As research continues, new treatments will increasingly focus on combating the underlying process of inflammation that contributes to our modern epidemics of obesity, type 2 diabetes, heart disease and depression. However, research is already confirming the powerful benefits of anti-inflammatory and anti-oxidant supplements and foods. Per haps the most compelling results come from studies showing how an increase in Omega-3 fatty acids in our diet, coupled with a decrease in sugar and saturated fat from red meat and full-fat dairy, such as cheese, can dramatically reduce chronic inflammation. Several startling laboratory discoveries examining the role of omega-3 have been made over the past decade. For starters, diets high in omega-6 fatty acids (found in grains, eggs and red meat) and low in omega-3 fatty acids are associated with higher levels of circulating PE-2, a potent pro-inflammatory cytokine, according to a study from the American Journal of Clinical Nutrition published in 2000. It has also been observed that an over consumption of omega-6 fatty acids in the form of egg yolks, meat and other animal products, promotes the entire chronic inflammatory cascade because of higher circulating levels of arachidonic acid (AA). AA is actually one form of omega-6 fatty acid. Further studies confirm that EPA, one of the omega-3 fatty acids found in fatty cold water fish, is a competitive inhibitor of the conversion of AA to PE-2. Therefore, the entire inflammatory cascade can be dampened by consuming omega-3 fatty acids. Omega-3 fatty acid has also been shown to block the release of a protein called SREBP-1. This protein switches on a gene which codes for the release of a substance called fatty acid synthase. By blocking the production of fatty acid synthase, less energy is stored as fat and more is stored as glycogen in the liver. This stored glycogen can then be used for immediate energy needs. When less energy is stored as fat, less chronic inflammation is observed, as we have outlined above. Furthermore, omega-3 fatty acids are also known to bind to receptors in our cell walls called PPAR’s. Once bound, a gene is activated that turns on a substance called uncoupling protein-3, which causes us to burn more energy in the form of heat (called thermogenesis) after we consume a meal containing these essential fatty acids.

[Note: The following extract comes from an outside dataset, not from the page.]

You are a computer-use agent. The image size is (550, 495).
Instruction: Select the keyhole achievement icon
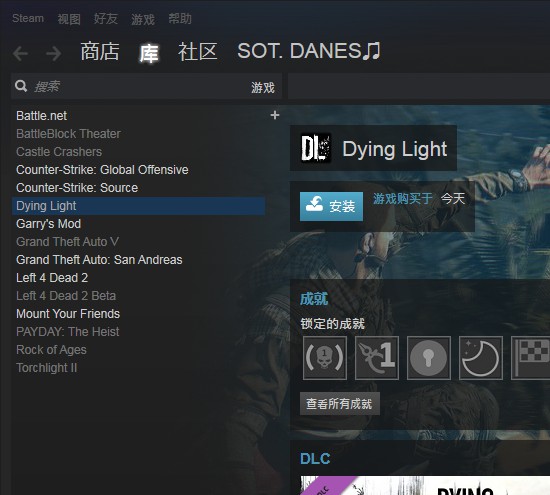point(429,358)

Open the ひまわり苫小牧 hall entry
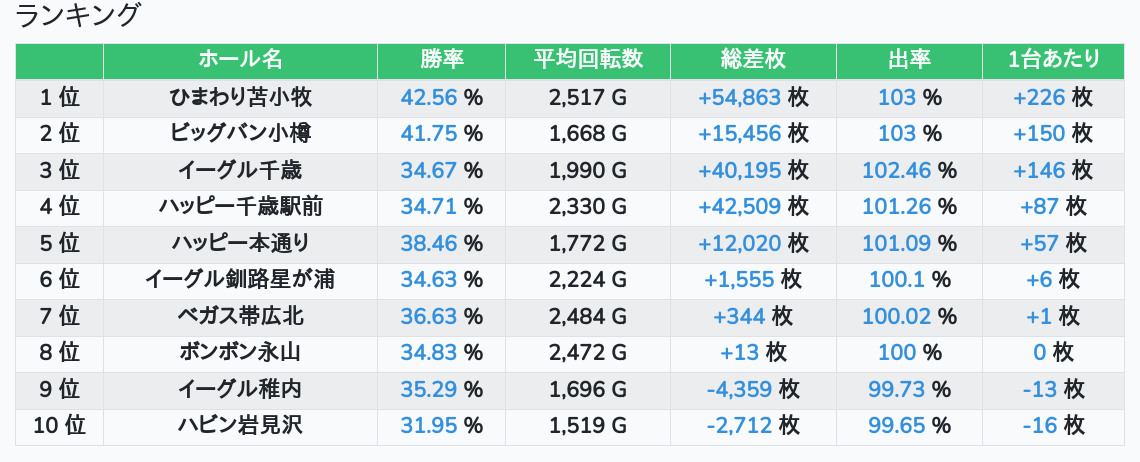point(240,97)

Other anti-oxidant and anti-inflammatory foods and supplements have also been found to dampen the chronic inflammatory response and treat many chronic diseases. Further discussions or handouts will review some of the exciting research around supplements such as CLA, CoQ-10, chromium and glutamine, as well as regular exercise and how they can all aid in our defense against chronic inflammation and disease.